Christine Fair patents India’s most exported slur

It is rare for an American political scientist to achieve instant brand recall in India – without ever contesting an election, chairing a panel on Times Now, or being spotted at an Ambani wedding.

But Christine Fair has managed it with a single word. And what a word! A word that has travelled from Hyderabad streets to Delhi bus stands, from Bollywood scripts to office canteens – before finally reaching the exalted orbit of Donald J. Trump, courtesy of Ms. Fair’s choicest slur.

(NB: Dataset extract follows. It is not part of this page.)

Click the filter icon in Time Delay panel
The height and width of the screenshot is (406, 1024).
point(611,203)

Four years of ‘chu*ya’ on the global stage

When Fair called Trump a chu*ya, one could almost hear a billion Indians nod in bipartisan satisfaction. ‘Four years of this ch*ya,’ she declared, and the sobriquet fit as snugly as a MAGA cap on Mar-a-Lago.

Pure poetic justice

The timing was pure poetic justice. Trump’s tariffs on Indian goods made even a packet of Parle-G seem like smuggled Swiss chocolate. ‘America First’ had morphed into ‘India Last’ at the customs counter. And Fair, bless her, bestowed upon the tariff-happy Commander-in-Chief a title that truly captured the essence of his diplomacy – Most Favoured Ch**ya.

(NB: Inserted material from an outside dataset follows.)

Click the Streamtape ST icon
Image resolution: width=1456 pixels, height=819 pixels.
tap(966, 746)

From friendly banter to road rage

The word ch**ya is a shapeshifter. In India, depending on tone, context, and decibel level, it can mean anything from ‘harmless fool’ to ‘catastrophic blunder-machine’. It is the affectionate jibe among engineering students for a roommate who misses lab submissions. The venomous dart from a driver on any Indian road at an irritating autowala. The whisper-like irritation of a politician when the mic glitches.

Intentional venomous dart

And now? It is international. Christine Fair did not stop at verbal fireworks; she even engraved it on her car license nce plate. That is commitment of the highest order. Our netas get offended when labelled naalayak, but here is an American professor proudly cruising Washington with the vehicular equivalent of a Hyderabad gully insult.

Real-world linguistic insight

Pronunciation /ˈchuːtɪ.ja/ As a note of authentic context: chutiya (or ch**ya) is indeed a Hindi/Urdu slang term meaning ‘idiot’, ‘fool’, or more harshly, ‘asshole’, depending on usage – widely used across India and Pakistan.

While it can be affectionate among close friends, it is definitely not polite in formal settings. Has any other non-native dared this before? Fair stands alone, like Vasco da Gama of bad words, opening up a new trade route in abuses.

Tariff-free intellectual property

In fact, India should immediately patent the term. If Trump can slap hefty tariffs on our aluminium and basmati, surely we can slap a royalty on every time an American drops a ch**ya at a Georgetown faculty party. After all, in the global bazaar of insults, this is our original intellectual property.

A richly deserved sobriquet

Let us salute Christine Fair – not just a scholar of South Asia, but now also custodian of its most export-worthy three-syllable word. She has conferred upon Trump the sobriquet he so richly deserves, and in doing so, gifted India something rare – truly tariff-free, laughter-fuelled diplomacy.